SECTION 6.1 Registered Office. The location of the initial registered office of the Corporation in the State of Nevada is the address of the initial resident agent of the Corporation, as set forth in the original Articles of Incorporation.

 

SECTION 6.2 Records. The Corporation shall maintain at its principal office or with its custodian of records whose name and street address are available at the Corporation’s registered office a copy, certified by the Secretary of State of the State of Nevada, of its Articles of Incorporation, and all amendments thereto, and a copy, certified by the Secretary of the Corporation, of these Bylaws, and all amendments thereto.
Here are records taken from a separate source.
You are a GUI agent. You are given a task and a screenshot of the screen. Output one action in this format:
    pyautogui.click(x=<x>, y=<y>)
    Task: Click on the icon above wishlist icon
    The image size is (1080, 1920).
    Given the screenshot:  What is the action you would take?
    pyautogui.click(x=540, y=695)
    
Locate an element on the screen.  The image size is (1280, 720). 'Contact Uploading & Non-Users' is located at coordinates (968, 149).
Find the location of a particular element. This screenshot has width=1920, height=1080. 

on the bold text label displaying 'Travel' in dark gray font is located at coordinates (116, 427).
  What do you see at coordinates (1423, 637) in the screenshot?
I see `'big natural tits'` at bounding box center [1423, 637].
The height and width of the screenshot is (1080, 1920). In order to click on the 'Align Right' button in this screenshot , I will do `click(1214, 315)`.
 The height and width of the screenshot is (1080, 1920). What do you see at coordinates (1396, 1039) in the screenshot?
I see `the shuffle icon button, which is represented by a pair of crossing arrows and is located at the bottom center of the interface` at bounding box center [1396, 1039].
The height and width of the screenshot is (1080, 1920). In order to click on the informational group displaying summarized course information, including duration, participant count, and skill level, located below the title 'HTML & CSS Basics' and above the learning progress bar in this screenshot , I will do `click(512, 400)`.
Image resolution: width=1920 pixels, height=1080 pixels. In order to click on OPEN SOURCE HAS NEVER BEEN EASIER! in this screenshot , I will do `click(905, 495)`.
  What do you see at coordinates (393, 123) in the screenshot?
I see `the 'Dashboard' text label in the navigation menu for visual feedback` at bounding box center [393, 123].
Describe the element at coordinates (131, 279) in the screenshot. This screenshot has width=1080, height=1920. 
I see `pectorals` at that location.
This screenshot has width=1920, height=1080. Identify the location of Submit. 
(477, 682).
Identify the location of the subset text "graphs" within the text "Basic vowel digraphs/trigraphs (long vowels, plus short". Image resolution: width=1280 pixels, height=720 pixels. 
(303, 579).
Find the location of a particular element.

The Corporation shall also keep at its principal office or with its custodian of records whose name and street address are available at the Corporation’s registered office a stock ledger or a duplicate stock ledger, revised annually, containing the names, alphabetically arranged, of all persons who are stockholders of the Corporation, showing their places of residence, if known, and the number of shares held by them respectively or a statement setting out the name of the custodian of the stock ledger or duplicate stock ledger, and the present and complete post office address, including street and number, if any, where such stock ledger or duplicate stock ledger is kept.

 

SECTION 6.3 Corporate Seal. The corporate seal or stamp shall be in such form as the Board of Directors may prescribe.

 

SECTION 6.4 Fiscal Year. The fiscal year of the Corporation shall be fixed, and shall be subject to change, by the Board of Directors.

 

SECTION 6.5 Exclusive Forum. To the fullest extent permitted by law, and unless the Corporation, pursuant to a resolution adopted by a majority of the Board of Directors, consents in writing to the selection of an alternative forum, the appropriate state and federal courts located within Clark County, Nevada, shall be the sole and exclusive forum for (a) any derivative action or proceeding brought in the name or right of the Corporation or on its behalf, (b) any action asserting a claim for breach of any fiduciary duty owed by any director, officer, employee or agent of the Corporation to the Corporation or the Corporation’s stockholders, (c) any action arising or asserting a claim arising pursuant to any provision of the Nevada Revised Statutes or any provision of the Articles of Incorporation or these Bylaws, or (d) any action asserting a claim governed by the internal affairs doctrine, in each such case subject to such court having personal jurisdiction over the indispensable parties named as defendants therein. Any person or entity purchasing or otherwise acquiring any interest in shares of capital stock of the Corporation shall be deemed to have notice of and consented to the provisions of this Section 6.5.

 

SECTION 6.6 Amendment. Except as otherwise provided in the Articles of Incorporation: (a) the Board of Directors is expressly authorized (in furtherance and not in limitation of the powers conferred by statute) to amend, repeal or rescind any provision of these Bylaws or to adopt new bylaws; and (b) the affirmative vote of the holders of at least a majority of the outstanding voting power of the Corporation entitled to vote thereon, voting together as a single class, shall be required in order for the stockholders of the Corporation to amend, repeal or rescind, in whole or in part, any provision of these Bylaws (including, without limitation, this Section 6.6) or to adopt any new provision of these Bylaws.